■ **TEXT EXCERPT**
_____
Cut Matt's Throat: Back in school a long time ago, my friends felt I was too good at running tables of Cutthroat, so I invented “Cut Matt’s Throat”, a multi-rack version of Cutthroat that is exciting and at times, downright hilarious to play. A player who wins a game breaks the subsequent rack of balls but with a ball removed from their set.

If I’m Player A and eliminate the 6- through 15-balls to win the rack, we next rack 14 balls in the set, but keep my 1-ball off to begin. Now I have a handicap of four balls to my opponent’s five balls respectively. If I win another rack, we keep off the 1- and 2-balls, rack 13 balls, and as the lead player, my opponents need only clear my three balls to knock me out, then remove one of their set for the next rack and so on.

This game will thus take five to thirteen racks to play. If the above sounds like too many racks to enjoy, start with 12 or even 9 balls in the set. Also, Cut Matt's Throat works beautifully for just two players to enjoy if you make the 8-ball neutral, the last ball of both sets, or simply remove it from the first rack.

Rack Like a Freak: You guessed right if you realized there is no set way to can make perfect racks of 12 and 13 balls and so on with a typical triangle. Have fun and rack creatively--almost anything goes, including abstract shapes made from the balls. Players of all levels get a kick out of this unusual setup style, doing lines of balls and symmetrical and asymmetrical shapes and patterns.
_____
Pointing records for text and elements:
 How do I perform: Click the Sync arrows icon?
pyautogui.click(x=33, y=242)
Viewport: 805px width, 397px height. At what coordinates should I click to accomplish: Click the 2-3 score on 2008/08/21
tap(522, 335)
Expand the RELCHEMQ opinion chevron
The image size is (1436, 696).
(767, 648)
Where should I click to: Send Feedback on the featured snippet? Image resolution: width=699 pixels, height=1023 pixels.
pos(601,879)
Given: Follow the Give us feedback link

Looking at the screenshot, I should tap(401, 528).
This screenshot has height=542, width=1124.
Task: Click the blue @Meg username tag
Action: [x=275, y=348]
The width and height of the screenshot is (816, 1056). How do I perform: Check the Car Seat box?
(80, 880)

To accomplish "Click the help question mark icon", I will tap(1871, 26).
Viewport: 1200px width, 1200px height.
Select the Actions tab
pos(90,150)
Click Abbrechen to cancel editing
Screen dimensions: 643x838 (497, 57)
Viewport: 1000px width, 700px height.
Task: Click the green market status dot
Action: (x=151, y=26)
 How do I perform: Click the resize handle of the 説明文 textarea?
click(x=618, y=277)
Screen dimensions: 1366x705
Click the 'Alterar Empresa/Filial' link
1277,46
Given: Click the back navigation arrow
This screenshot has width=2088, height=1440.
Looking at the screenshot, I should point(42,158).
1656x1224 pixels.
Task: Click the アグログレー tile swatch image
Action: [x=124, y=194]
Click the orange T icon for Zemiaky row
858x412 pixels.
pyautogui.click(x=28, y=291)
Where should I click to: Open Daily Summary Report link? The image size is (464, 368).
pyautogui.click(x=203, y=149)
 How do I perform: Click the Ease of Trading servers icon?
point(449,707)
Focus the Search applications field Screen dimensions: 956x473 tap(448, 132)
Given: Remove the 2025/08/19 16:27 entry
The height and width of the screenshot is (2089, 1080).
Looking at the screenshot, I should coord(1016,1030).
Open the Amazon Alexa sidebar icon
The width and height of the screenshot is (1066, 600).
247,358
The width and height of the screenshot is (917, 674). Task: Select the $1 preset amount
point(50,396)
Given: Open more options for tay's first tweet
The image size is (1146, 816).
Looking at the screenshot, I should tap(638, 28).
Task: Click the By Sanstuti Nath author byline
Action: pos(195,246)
_____
■ **CHALLENGES**
#1 Duplicate the passage of the Cut Matt's Throat text from "If I’m Player" up to and including "rack and so on.".
#2 Answer these questions from the Cut Matt's Throat text:
(a) Who breaks the subsequent rack of balls?
(b) How many racks does the game take to play?
(c) What three options does the text give for the 8-ball when only two players are playing?
#3 Write the next part of the Cut Matt's Throat text, starting after its last sentence.

■ **ANSWERS BELOW**
#1
If I’m Player A and eliminate the 6- through 15-balls to win the rack, we next rack 14 balls in the set, but keep my 1-ball off to begin. Now I have a handicap of four balls to my opponent’s five balls respectively. If I win another rack, we keep off the 1- and 2-balls, rack 13 balls, and as the lead player, my opponents need only clear my three balls to knock me out, then remove one of their set for the next rack and so on.

#2
(a) The player who wins a game breaks the subsequent rack, with a ball removed from their set.
(b) The game takes five to thirteen racks to play.
(c) Make the 8-ball neutral, make it the last ball of both sets, or remove it from the first rack.

#3
Yak it Up: Allow for unlimited table talk, coaching and camaraderie throughout. If I’m three balls/three racks ahead of the others, they should gang up on me and try to take me out.

But with fewer targets to shoot at and other balls in the way, it’s harder than you might think to target a player far ahead of the other two.

The Winning Hand

I ask for the middle balls as often as possible. Player B often holds a winning position simply by his set fooling the other players. They tend to forget that “mids” holds not only solids but two stripes and also the black 8-ball in their set. Player C tends to miss pocketing the 9- and 10-ball if they are rushing through their inning and the 8-ball is often neglected from both A and C per the old habit of avoiding pocketing it too early in the game of Eight Ball.